J Integr Med. 2017 Nov;15(6):462-468
Authors: Tanticharoenwiwat P, Kulalert P, Dechatiwongse Na Ayudhya T, Koontongkaew S, Jiratchariyakul W, Soawakontha R, Booncong P, Poachanukoon O
BACKGROUND: Zingiber cassumunar Roxb., commonly known as Phlai in Thai, has been used as a traditional medicine in Thailand for the treatment of various diseases, including inflammation and chronic airway disease.
OBJECTIVE: The purpose of this study was to assess the antihistaminic effect of Phlai on skin testing.

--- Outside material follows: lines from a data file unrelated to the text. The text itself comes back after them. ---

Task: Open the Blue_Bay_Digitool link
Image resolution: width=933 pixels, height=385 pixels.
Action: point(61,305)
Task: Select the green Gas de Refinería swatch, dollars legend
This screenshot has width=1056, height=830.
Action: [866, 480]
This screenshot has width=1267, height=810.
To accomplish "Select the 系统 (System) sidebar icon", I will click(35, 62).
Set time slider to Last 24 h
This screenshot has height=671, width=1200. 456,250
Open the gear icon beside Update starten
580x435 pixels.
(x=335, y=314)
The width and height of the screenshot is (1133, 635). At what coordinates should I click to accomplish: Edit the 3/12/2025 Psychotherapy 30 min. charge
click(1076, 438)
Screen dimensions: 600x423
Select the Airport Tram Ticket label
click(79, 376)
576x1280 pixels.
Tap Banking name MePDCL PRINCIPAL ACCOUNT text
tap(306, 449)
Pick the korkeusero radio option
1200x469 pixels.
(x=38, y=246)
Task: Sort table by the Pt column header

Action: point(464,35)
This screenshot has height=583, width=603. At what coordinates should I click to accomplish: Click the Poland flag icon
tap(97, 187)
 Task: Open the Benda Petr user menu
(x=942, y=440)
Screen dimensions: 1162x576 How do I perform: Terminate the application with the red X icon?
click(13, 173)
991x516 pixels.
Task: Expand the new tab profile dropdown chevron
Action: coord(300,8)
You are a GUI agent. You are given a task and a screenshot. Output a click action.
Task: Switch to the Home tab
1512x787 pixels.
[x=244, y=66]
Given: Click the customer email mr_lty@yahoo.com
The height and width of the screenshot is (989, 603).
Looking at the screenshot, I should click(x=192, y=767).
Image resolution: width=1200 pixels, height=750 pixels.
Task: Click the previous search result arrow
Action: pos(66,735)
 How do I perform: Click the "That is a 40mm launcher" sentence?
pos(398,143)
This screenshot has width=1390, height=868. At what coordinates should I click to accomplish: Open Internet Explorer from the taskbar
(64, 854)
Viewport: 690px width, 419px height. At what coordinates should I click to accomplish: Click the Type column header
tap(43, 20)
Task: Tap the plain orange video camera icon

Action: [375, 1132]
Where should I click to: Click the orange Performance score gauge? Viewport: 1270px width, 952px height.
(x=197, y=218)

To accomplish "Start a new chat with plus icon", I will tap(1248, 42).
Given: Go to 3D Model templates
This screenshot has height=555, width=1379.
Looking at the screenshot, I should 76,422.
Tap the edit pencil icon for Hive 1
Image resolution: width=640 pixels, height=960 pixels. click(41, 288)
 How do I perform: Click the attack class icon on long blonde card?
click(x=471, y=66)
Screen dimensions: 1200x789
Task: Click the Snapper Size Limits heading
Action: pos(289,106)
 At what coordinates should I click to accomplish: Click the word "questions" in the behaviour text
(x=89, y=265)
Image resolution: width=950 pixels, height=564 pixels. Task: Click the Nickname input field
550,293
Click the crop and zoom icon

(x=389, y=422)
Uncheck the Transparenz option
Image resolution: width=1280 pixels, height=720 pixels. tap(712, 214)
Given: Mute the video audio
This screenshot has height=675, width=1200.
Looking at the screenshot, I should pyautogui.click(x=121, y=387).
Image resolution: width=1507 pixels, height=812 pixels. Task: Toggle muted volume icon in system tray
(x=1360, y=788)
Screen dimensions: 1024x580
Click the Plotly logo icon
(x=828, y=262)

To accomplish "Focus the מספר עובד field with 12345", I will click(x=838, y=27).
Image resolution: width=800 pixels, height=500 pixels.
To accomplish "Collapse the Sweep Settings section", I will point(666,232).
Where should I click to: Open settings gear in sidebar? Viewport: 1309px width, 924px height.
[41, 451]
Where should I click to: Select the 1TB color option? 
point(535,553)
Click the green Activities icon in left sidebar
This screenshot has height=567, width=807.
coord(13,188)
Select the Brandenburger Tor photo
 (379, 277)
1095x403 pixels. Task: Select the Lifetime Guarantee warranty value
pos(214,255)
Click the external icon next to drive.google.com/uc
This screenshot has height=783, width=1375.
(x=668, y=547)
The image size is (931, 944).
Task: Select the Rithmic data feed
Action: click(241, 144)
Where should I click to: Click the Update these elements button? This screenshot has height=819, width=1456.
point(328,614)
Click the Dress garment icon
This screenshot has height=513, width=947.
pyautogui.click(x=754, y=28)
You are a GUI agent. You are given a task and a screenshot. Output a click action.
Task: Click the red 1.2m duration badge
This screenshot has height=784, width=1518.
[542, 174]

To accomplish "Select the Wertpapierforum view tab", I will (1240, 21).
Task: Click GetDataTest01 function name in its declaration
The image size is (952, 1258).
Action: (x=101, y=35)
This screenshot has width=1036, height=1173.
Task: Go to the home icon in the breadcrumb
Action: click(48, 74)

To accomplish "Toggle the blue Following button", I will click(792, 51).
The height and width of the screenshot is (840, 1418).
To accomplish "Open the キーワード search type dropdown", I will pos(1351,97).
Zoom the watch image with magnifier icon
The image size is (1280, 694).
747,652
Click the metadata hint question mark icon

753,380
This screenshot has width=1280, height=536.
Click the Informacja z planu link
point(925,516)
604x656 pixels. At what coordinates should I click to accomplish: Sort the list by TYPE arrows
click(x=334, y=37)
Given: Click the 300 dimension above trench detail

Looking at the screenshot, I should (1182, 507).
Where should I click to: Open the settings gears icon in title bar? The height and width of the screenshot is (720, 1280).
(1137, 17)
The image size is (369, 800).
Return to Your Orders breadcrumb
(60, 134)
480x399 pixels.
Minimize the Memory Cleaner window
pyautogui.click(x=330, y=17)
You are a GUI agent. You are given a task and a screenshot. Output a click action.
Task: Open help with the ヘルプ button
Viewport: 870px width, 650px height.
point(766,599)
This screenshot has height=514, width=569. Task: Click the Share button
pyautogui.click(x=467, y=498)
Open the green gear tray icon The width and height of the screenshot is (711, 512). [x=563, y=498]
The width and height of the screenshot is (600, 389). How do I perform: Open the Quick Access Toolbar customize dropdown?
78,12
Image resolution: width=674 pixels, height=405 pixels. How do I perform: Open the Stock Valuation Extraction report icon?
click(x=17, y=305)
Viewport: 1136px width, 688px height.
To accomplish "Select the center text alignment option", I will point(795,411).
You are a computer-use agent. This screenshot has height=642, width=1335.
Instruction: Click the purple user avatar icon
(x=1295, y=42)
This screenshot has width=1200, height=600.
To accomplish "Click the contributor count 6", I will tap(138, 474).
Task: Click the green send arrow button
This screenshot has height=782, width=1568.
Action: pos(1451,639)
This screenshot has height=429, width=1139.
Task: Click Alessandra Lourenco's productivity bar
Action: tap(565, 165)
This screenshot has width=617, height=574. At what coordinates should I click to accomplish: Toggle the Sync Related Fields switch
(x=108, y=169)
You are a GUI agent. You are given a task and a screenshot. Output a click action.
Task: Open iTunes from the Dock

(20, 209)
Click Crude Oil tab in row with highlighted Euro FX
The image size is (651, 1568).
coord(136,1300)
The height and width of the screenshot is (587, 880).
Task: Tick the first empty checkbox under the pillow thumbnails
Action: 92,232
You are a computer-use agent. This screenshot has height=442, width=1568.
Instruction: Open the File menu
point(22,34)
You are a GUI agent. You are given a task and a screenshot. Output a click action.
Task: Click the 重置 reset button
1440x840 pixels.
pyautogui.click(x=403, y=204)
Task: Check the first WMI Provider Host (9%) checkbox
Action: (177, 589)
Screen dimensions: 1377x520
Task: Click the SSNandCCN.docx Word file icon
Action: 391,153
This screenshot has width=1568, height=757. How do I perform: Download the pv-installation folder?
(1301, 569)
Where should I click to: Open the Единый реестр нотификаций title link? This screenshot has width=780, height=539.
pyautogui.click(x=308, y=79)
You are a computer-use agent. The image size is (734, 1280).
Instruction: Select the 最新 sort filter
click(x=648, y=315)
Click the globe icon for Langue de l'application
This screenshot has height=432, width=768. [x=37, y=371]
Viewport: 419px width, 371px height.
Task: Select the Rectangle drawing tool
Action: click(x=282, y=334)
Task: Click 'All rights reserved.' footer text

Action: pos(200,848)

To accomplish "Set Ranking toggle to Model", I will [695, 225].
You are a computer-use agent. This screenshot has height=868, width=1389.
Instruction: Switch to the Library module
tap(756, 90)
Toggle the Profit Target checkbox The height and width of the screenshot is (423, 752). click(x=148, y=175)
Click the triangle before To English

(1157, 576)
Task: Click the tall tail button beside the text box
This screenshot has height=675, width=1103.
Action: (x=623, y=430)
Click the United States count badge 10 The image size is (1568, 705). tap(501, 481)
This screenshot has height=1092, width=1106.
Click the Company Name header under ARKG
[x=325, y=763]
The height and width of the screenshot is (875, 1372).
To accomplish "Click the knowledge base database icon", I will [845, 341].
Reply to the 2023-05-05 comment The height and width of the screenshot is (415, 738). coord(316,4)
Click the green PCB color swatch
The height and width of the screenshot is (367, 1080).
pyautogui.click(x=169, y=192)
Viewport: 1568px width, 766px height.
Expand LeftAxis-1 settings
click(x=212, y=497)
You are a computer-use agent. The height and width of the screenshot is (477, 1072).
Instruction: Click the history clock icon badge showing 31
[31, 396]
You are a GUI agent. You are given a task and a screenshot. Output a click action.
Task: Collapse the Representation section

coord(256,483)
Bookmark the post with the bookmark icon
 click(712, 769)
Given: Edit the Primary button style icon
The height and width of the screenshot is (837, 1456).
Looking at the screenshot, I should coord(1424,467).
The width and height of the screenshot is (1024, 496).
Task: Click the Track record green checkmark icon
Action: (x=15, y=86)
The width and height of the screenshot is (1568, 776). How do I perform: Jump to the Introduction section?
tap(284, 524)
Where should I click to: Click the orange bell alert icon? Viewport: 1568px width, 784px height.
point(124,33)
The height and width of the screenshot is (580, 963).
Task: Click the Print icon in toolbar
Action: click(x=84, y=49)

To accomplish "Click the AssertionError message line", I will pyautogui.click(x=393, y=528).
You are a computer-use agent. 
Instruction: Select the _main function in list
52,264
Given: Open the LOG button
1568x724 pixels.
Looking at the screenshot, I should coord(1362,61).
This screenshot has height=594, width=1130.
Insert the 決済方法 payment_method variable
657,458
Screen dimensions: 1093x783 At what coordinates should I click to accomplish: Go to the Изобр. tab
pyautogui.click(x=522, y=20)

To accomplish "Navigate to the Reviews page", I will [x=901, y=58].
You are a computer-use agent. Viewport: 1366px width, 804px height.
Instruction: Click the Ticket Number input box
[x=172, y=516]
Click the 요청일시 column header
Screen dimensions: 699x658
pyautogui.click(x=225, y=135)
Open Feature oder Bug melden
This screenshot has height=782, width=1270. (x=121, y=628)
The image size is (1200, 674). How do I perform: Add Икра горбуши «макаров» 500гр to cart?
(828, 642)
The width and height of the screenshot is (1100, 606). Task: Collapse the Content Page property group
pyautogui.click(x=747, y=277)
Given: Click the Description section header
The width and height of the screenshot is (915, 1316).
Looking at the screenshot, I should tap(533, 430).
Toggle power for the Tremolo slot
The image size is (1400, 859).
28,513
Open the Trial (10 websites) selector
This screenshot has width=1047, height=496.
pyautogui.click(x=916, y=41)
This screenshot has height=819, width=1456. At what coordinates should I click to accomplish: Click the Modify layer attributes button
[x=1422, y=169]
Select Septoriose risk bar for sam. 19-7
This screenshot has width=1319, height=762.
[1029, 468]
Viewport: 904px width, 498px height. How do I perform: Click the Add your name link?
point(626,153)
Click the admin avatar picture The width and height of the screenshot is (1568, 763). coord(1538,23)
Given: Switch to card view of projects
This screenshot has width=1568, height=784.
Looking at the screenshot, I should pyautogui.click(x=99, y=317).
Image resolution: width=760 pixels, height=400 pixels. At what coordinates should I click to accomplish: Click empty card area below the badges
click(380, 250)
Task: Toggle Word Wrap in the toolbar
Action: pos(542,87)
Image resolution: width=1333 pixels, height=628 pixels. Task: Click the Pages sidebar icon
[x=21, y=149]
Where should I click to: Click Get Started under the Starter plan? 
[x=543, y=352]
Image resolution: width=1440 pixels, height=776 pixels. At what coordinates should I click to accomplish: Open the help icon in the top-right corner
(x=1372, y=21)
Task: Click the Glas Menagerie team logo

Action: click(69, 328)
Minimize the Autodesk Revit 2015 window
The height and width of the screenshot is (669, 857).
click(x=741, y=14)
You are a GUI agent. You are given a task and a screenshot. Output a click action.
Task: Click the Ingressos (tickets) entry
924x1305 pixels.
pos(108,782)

DESIGN, SETTING, PARTICIPANTS AND INTERVENTION: This was a randomized, open-label, three-way crossover study. Twenty allergic rhinitis (AR) patients were enrolled. In randomized sequence, patients received a single dose of Phlai capsules (100 or 200 mg) or loratadine (10 mg) with a washout period of 1 week between each treatment.
MAIN OUTCOME MEASURES: Skin prick testing for histamine and common aeroallergen (house dust mite) were performed before treatment and after 1, 2, 3, 4, 6, 8, 12 and 24 hours of treatment. The main treatment outcomes were the mean wheal and flare responses to the skin prick test after treatment.
RESULTS: Both 100 mg and 200 mg Phlai doses suppressed wheal and flare responses to house dust mite allergen, but only 200 mg of Phlai capsules significantly suppressed wheal and flare responses to histamine. Repeated measures analysis of variance showed that loratadine caused more wheal and flare suppression than Phlai capsules in responses to the histamine skin prick test. However, there were no significant differences among the effects of 100 mg Phlai capsules, 200 mg Phlai capsules and loratadine in suppression of wheal and flare induced by the mite skin prick test. Both doses of Phlai were well-tolerated with no adverse events.
CONCLUSION: Both 100 mg (compound D 4 mg) and 200 mg (compound D 8 mg) Phlai capsules, when taken as a single therapeutic dose, inhibited skin reactivity to histamine and mite skin prick tests in AR patients.
TRIAL REGISTRATION: Thai clinical trial registry (TCTR20160510001).